To deliver a strategic multi-channel experience, you must have a presence on the right social media platforms to give you the opportunity. With the same community feeling, messaging, and branding across sites, you'll want the experience to be integrated. To reinforce the brand, engaging with your users as much as possible, and augmenting your social media with Messenger Chat to answer user questions, on-platform is recommended. Through Facebook Marketplace, Facebook Messenger, or Checkout on Instagram, certain platforms are even making in-app purchases possible. Before you dive into something that might not be right for your business, learn more about the demographic they serve.
Content created by your users can take you a long way. It provides social proof, it builds a community affinity, and it's more authentic. This all leads to rising shoppers' purchase intent. To create demand, build brand awareness, and showcase brand loyalty, you can use UGC, which then inspires others to share theirs as well.
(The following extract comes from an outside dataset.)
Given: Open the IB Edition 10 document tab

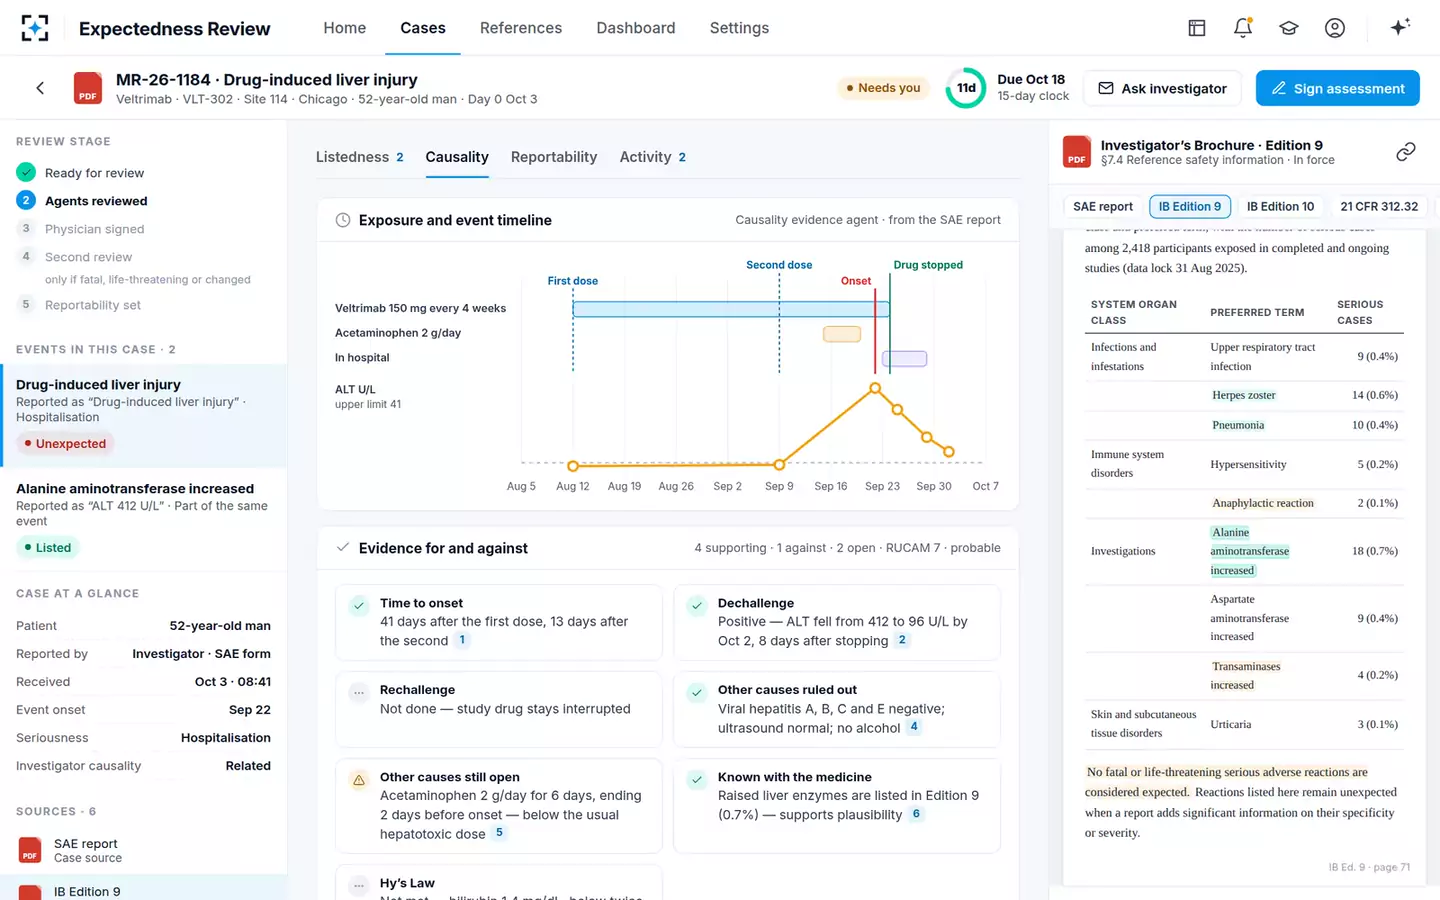Looking at the screenshot, I should click(x=1280, y=206).
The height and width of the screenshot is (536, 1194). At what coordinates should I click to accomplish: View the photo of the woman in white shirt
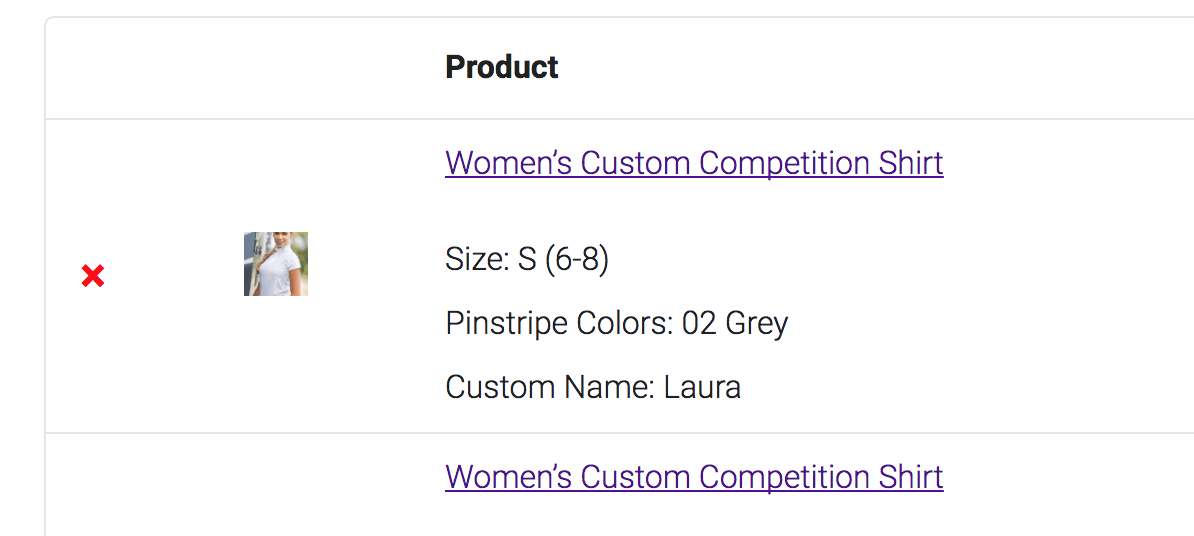[x=276, y=264]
This helps solidify a relationship between your most loyal customers and you. To nudge shoppers into conversion, augmenting your website with some user-generated content can help as reading digital content from other people who also like the product can be reassuring.
Most have come to expect a personalized mobile experience. And it makes users more likely to come back. One way of creating personalized customer touchpoints and answering user questions in a useful and engaging way is through a quiz on your page. An interactive quiz lets consumers understand their unique needs and guides them in the correct direction for the right products for them. With up-selling, personalizing eCommerce pages usually help. By displaying more recommendations based on products you've purchased or viewed before, some eCommerce websites personalize product pages. Others give recommendations for products that are complementary to the one featured on the page. Personalization in email marketing refers to many different things. It starts with including your user's actual name in the greeting or subject line on the ground level. To optimize getting the correct offers to the correct people, you could also experiment with customer segmentation. And based on their interactions with the site, you can also trigger emails to shoppers. There are some really interesting things you can do with Ads, even though they might not seem like the most obvious things to personalize. Have you ever landed on a website that looks like it was talking to you directly? It helps with the recall of the brand. And especially if they abandoned a transaction, retargeting is another way to target those shoppers. When an ad is built in HTML5, it's not just an image, and that means it can be interactive and animated. That means, in addition to the one that had the most time spent on the page, the shopper sees a no. of different products. This will be the correct amount of targeting for some, a reminder of what else is available, what they were looking at, and a way to stalk them across the web with more than just one product.
Stay true to your brand's identity.
It's crucial that no matter what you pursue, it has to align with your brand identity. It's common for brands to get distracted and embrace shiny and new objects. Think of your vision, mission, brand personality, values, voice, and positioning. Consumers, at worst, will be confused if your digital experience doesn't align with your identity; at best, you're mostly not deepening their connection.